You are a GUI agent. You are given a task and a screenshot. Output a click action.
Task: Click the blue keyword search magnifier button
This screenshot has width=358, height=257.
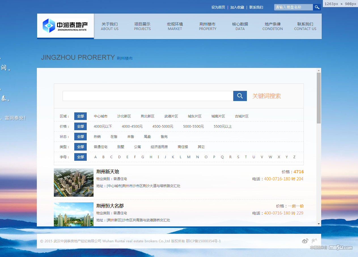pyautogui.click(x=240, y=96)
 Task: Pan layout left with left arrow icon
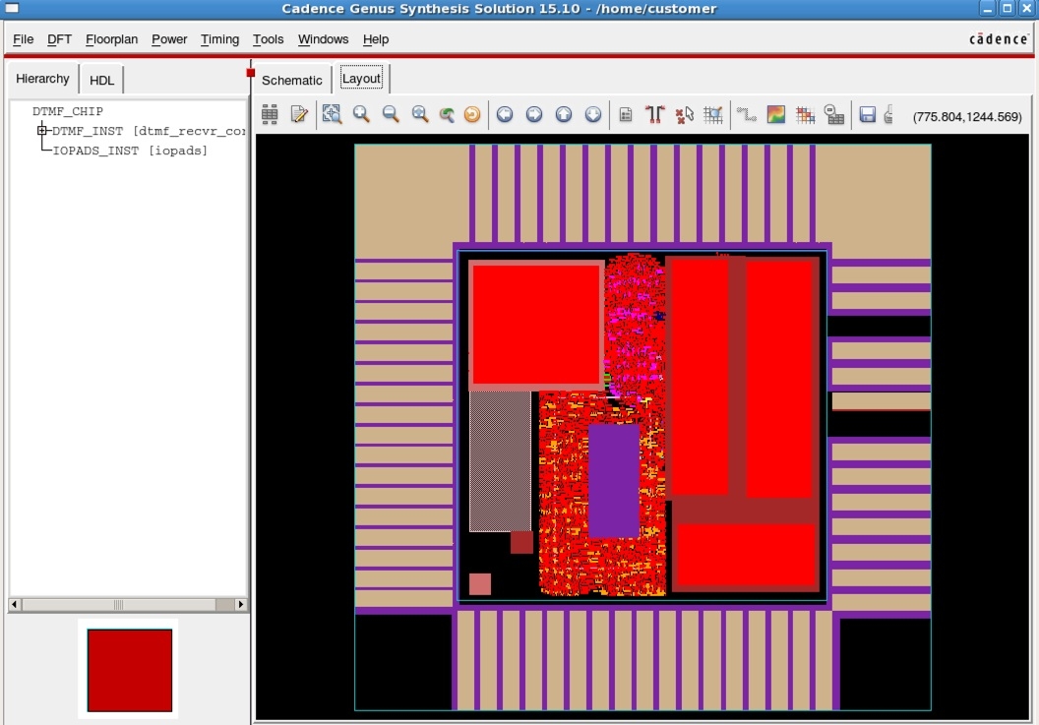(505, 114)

***

_Exercise requirements_
Print the material above word for word, and keep the pictures out of it.

_Answer space_
You are a GUI agent. You are given a task and a screenshot. Output a click action.
Task: Click the blue keyword search magnifier button
This screenshot has width=358, height=257.
pyautogui.click(x=240, y=96)
 Task: Pan layout left with left arrow icon
(505, 114)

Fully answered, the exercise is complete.